_TASKS FOR THIS EXERCISE_
a. Which usernames appear as post headers in the forum thread below? List each one once.
b. Answer these questions from the forum thread below:
(i) In what year was the kennel built?
(ii) About how large is the outside pig pen?
(iii) What does "rooting" mean?
c. In two sentences, what is the forum thread below about?

_DOCUMENT TEXT_
LOL!  Yes, it was the first sleet/snow of the year.  My dogs are pretty smart about their comfort!  I love the look on my male Laekenois face -  You idiot, what are you doing out in the weather????  Built the kennel in 1985 for 11 Irish Wolfhounds after buying the house.  Our idea was it should look like the house.  It's been a good building although it is well used on the interior, and we chose not to replace the HVAC unit when it became problematic.


----------



## madelynmccabe

Wow Diane! You've got some farm mansions that for sure!


----------



## DianeKB

madelynmccabe said:


> Wow Diane! You've got some farm mansions that for sure!



Thank you!  I count my blessings every day ))


----------



## Green Acres Farm

Green Acres Farm said:


> That's happened to me... More than once...


Just happened again- you would think I would have learned by now... Two pages out of my history book are eaten. I have to buy a new book! I left for just a second..


----------



## Mike CHS

I'll join the crowd and say that your sheep quarters are awesome


----------



## luvmypets

Well I don't have anything too out of the ordinary. Our sheep/alpacas/chickens sleep in the barn, but our pigs have an outside pen. Its about 100x30 with sheep wire. They have this shelter we bought from tractor supply. We still need to add a gate and hotwire. The stones around the edge are so they don't root out.


----------



## NH homesteader

Wow your pigs are way less destructive than mine.  That would be demolished in an hour  or so.


----------



## Green Acres Farm

luvmypets said:


> Well I don't have anything too out of the ordinary. Our sheep/alpacas/chickens sleep in the barn, but our pigs have an outside pen. Its about 100x30 with sheep wire. They have this shelter we bought from tractor supply. We still need to add a gate and hotwire. The stones around the edge are so they don't root out.View attachment 21474
> 
> View attachment 21473
> 
> View attachment 21475


Are the rocks so they don't dig out? Do pigs dig?


----------



## luvmypets

Green Acres Farm said:


> Are the rocks so they don't dig out? Do pigs dig?


Yup "rooting" is when they use their noses to dig.


----------



## Green Acres Farm

Are all pigs raised for meat? Do some have other purposes? Just curious...


----------



## luvmypets

Green Acres Farm said:


> Are all pigs raised for meat? Do some have other purposes? Just curious...


Other than pets I do not think so. I am very attatched to animals, but knowing where the meat came from, and how they were treated will definitly come in handy in time for them to; as the breeder said "have their bad day"


----------



## Green Acres Farm

luvmypets said:


> Other than pets I do not think so. I am very attatched to animals, but knowing where the meat came from, and how they were treated will definitly come in handy in time for them to; as the breeder said "have their bad day"


Yes, I am the same way. But, you're raising them in a much more humane way that what you get from the store. They will have a good life.

_DATA PROVIDED_

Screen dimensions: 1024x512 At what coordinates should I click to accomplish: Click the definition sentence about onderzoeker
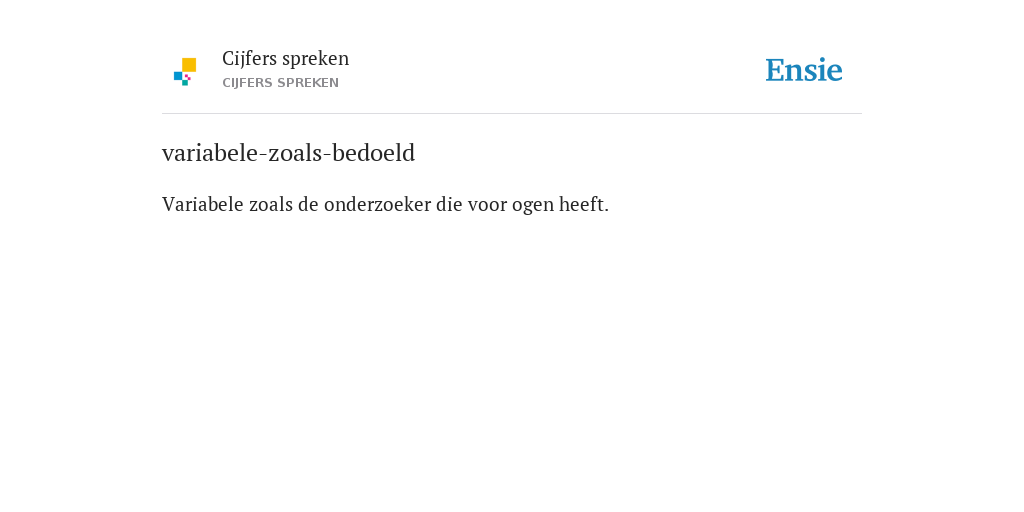tap(385, 205)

_SOLUTIONS PER TASK_
a. madelynmccabe, DianeKB, Green Acres Farm, Mike CHS, luvmypets, NH homesteader

b.
(i) 1985
(ii) About 100x30, with sheep wire
(iii) It is when pigs use their noses to dig.

c. One member describes a kennel built in 1985 for 11 Irish Wolfhounds, and others praise the members' animal quarters, calling them farm mansions and awesome sheep quarters. Another member describes an outside pig pen of about 100x30 with sheep wire and stones to keep the pigs from rooting out, and the discussion turns to whether pigs are raised only for meat, ending with the view that these pigs, raised more humanely than store-bought meat, will have a good life.